Por: Ana Martinez
Como crítico de cine y farándula, analizo cómo Bad Bunny transformó el halftime show del Super Bowl en un espectáculo con relato, identidad y autoría.
El medio tiempo del Super Bowl suele ser un desfile de hits, luces y artificio pensado para el impacto inmediato. Esta vez ocurrió algo distinto. Bad Bunny entendió el espectáculo no como un número de consumo rápido, sino como una puesta en escena con relato, intención y punto de vista.
Desde la lógica del cine, el show funcionó como una pieza audiovisual compacta. Hubo control del ritmo, una coreografía que organizó el espacio y un uso del cuerpo como elemento narrativo, no solo como exhibición. Cada movimiento parecía responder a una idea previa, no a la improvisación del showbiz.

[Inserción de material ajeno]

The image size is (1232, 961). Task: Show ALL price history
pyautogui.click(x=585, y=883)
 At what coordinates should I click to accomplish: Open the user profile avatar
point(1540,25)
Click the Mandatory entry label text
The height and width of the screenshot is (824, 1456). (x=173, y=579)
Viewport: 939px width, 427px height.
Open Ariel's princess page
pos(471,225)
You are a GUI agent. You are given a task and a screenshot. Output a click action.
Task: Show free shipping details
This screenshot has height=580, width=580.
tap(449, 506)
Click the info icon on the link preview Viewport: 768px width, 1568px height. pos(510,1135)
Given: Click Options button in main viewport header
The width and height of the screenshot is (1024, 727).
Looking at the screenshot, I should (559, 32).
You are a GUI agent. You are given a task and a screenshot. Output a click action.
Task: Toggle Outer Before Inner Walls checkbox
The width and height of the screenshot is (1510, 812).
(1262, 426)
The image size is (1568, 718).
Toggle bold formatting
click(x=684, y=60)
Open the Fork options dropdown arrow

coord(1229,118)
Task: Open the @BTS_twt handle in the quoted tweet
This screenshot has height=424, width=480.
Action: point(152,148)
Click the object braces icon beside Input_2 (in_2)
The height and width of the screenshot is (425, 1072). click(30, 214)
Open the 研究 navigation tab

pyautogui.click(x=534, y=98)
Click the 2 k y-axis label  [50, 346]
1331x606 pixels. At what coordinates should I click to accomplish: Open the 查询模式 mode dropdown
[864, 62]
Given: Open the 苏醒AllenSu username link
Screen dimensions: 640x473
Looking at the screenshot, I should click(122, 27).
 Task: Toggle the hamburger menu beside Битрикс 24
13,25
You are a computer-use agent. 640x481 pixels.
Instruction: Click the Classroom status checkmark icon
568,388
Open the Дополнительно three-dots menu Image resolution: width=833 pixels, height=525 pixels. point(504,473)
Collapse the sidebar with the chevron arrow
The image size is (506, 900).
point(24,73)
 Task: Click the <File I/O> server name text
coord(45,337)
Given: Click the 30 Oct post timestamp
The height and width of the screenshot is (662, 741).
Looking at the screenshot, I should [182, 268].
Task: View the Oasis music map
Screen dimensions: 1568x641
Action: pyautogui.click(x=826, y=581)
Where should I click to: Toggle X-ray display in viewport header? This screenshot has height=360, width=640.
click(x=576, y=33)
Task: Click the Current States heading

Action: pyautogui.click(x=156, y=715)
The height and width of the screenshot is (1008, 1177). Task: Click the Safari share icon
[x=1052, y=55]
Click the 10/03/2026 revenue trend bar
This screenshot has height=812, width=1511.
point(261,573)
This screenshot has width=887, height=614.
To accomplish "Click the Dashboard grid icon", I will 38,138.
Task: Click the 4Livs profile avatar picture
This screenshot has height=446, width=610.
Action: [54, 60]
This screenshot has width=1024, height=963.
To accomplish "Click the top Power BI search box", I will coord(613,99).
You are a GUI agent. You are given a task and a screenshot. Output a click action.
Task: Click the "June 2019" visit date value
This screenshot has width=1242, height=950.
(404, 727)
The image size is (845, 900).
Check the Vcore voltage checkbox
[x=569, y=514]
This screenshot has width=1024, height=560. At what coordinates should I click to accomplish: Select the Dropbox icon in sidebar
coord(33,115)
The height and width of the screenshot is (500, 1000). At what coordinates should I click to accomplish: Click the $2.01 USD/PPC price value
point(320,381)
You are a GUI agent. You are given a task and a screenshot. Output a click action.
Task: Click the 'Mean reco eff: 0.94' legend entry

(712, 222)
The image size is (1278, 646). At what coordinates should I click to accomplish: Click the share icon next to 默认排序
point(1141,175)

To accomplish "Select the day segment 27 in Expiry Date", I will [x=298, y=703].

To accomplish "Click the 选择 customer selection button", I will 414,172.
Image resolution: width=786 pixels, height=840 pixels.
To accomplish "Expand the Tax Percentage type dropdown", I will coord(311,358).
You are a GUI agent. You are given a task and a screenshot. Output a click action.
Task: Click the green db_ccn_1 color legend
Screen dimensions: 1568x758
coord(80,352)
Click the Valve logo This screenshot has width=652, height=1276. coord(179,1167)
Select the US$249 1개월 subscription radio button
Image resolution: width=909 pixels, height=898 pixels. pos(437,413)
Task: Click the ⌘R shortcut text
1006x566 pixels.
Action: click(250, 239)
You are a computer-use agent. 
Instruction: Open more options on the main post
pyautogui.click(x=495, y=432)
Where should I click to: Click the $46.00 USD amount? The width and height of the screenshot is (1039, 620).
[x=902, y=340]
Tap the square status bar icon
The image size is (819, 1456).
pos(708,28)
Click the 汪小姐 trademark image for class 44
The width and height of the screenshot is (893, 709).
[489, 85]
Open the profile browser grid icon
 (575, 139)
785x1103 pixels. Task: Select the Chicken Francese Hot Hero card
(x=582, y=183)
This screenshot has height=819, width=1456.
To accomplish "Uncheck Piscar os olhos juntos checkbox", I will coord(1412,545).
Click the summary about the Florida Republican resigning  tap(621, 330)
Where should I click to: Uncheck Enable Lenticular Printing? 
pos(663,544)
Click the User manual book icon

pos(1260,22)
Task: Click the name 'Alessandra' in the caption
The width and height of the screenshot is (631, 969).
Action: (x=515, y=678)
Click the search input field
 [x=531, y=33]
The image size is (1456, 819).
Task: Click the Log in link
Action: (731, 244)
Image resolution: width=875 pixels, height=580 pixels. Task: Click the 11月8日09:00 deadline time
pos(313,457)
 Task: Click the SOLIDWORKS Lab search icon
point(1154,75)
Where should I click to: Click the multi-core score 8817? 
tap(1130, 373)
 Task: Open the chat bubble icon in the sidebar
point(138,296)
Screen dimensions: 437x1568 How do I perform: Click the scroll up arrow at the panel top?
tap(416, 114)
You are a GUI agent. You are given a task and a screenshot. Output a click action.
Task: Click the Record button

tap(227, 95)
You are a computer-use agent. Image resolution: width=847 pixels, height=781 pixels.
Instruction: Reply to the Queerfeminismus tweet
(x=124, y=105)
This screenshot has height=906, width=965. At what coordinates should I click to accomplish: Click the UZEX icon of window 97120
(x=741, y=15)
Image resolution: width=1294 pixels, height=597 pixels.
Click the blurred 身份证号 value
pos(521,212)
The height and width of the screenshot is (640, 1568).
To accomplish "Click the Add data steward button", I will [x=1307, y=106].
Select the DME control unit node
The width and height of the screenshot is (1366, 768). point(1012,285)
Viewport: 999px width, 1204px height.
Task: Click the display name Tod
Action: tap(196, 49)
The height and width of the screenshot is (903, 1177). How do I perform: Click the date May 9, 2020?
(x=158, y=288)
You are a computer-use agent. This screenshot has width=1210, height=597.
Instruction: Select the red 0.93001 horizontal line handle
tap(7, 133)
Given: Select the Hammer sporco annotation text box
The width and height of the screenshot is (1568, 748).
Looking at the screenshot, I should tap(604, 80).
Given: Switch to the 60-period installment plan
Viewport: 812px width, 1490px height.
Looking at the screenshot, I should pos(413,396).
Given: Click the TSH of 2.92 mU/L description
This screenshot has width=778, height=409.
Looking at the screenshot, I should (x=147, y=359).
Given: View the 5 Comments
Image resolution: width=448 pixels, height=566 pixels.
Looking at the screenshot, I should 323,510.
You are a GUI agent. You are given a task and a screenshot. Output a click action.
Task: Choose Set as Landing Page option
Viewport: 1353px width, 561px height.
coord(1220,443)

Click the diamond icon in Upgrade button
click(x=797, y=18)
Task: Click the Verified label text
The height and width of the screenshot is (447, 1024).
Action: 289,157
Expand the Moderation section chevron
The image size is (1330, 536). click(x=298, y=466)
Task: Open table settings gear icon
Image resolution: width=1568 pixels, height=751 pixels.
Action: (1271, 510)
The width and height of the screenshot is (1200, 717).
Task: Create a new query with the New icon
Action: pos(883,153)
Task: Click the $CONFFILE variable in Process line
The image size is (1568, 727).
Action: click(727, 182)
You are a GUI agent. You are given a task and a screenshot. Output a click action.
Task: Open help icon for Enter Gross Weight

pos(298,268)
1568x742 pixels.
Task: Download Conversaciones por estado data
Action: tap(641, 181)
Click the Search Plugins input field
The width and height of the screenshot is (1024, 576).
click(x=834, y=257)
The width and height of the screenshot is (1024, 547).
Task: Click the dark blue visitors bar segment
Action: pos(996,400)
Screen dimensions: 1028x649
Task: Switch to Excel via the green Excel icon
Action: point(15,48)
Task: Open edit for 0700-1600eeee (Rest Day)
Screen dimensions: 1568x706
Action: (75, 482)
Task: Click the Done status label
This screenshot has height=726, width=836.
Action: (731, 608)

Desde la farándula, el gesto también fue político. Bad Bunny no se diluyó en la neutralidad que suele exigir este escenario global. Al contrario, reafirmó una identidad latina sin traducciones ni concesiones, consciente de que el Super Bowl es tanto un evento deportivo como una vitrina simbólica.
El artista evitó el exceso que caracteriza estos espectáculos. No apostó por invitados sorpresa para inflar titulares ni por efectos grandilocuentes que opacaran el mensaje. Apostó por la presencia, por la mirada y por una narrativa que se sostuvo de principio a fin.
En términos mediáticos, el show generó conversación precisamente porque no buscó agradar a todos. Esa es una regla conocida en el cine de autor y rara vez aplicada en la farándula de alto presupuesto. El riesgo, aquí, fue parte del discurso.
Muchos blockbusters carecen de la coherencia estética que este halftime show logró en pocos minutos. Esa comparación no es exagerada. El espectáculo tuvo una tesis clara y una ejecución consistente, algo cada vez más escaso en la industria del entretenimiento masivo.
Bad Bunny entendió que incluso el espacio más comercial puede ser intervenido con intención artística. Y eso, para un crítico de cine y farándula, es siempre una señal de autoría.
El medio tiempo del Super Bowl dejó de ser solo un show. Se convirtió en un relato que, como el buen cine, sigue resonando después de que se apagan las luces.